Entre as reivindicações, a proposta curricular, considerada “emburrecedora” por alguns estudantes, a recontratação de profissionais da equipe escolar, querem ter vivência democrática dentro da escola, professores de todas as disciplinas, material didático, acesso ao laboratório de química, pagamento de salários dos professores e manutenção no prédio, repleto de goteiras.

Além da escola da Ilha do Governador, pelo menos 32 unidades escolares em todo o Estado do Rio estão mobilizadas, que atendem mais de 14.000 estudantes. A campanha chega a cidades como Saquarema, Maricá, Macaé, Duque de Caxias e Niterói.

Os alunos declararam que a inspiração para o ato contra o governo e o sistema de ensino veio dos colegas secundaristas de São Paulo.
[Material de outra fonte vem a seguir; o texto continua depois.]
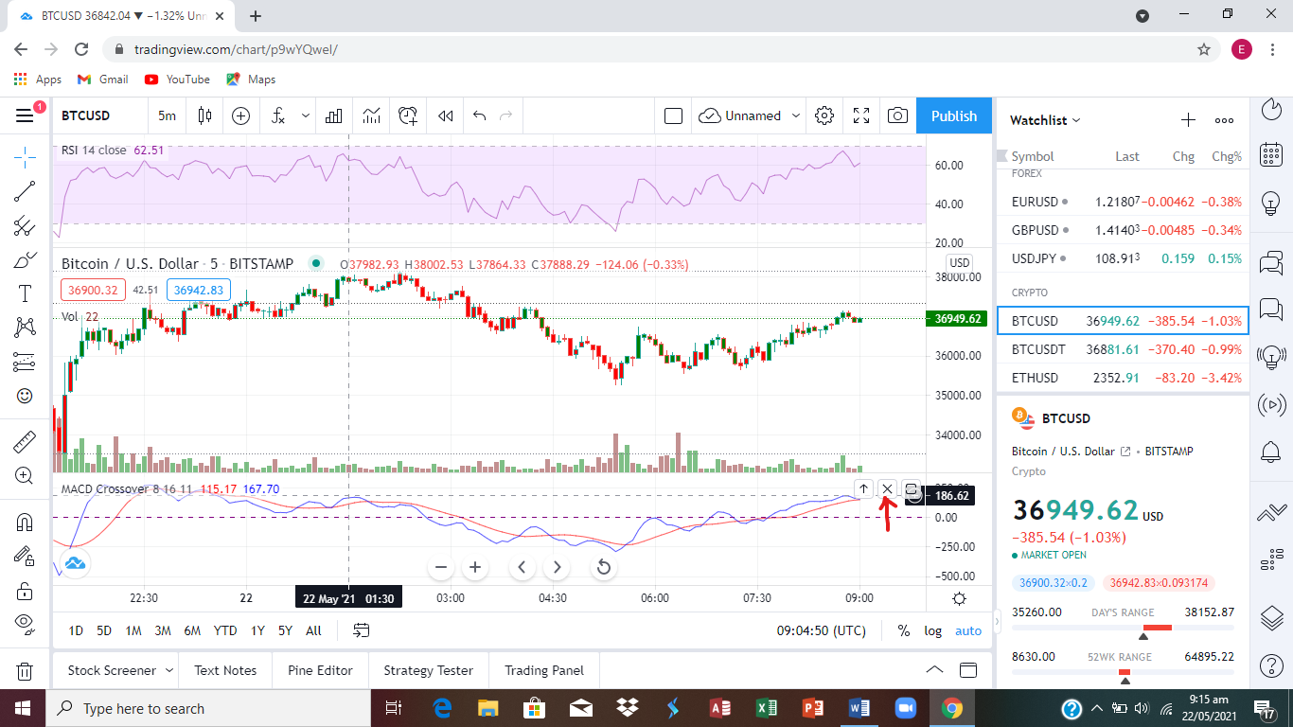This screenshot has height=727, width=1293.
Task: Toggle auto scale for price axis
Action: [x=968, y=630]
A exemplo do que ocorreu na capital paulista, profissionais estão começando a articular aulas abertas e exercícios psicossociais com os jovens cariocas.
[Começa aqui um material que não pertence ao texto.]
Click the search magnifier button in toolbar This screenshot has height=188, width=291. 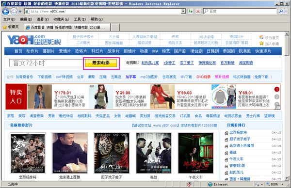281,11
É hora da leitura na cama improvisada dentro da sala de aula do colégio Prefeito Mendes de Moraes
É hora da leitura na cama improvisada dentro da sala de aula do colégio Prefeito Mendes de Moraes

Ao mesmo tempo em que as ocupações avançam, professores do Rio de Janeiro cruzam os braços por correções salariais e melhores condições de trabalho, além de manterem-se ao lado dos estudantes sobre o sistema de ensino adotado pelo Estado.

A negociação com governo anda a passos lentos. A Secretaria de Educação informa que está aberta ao diálogo, porém aguarda que a Justiça decrete a reintegração de posse sobre a propriedade. O secretário Antônio Vieira Neto, que elogia o sistema de ensino, propõe aumentar a participação dos estudantes na organização escolar, ao mesmo tempo em que promete rever os problemas estruturais que eles denunciam.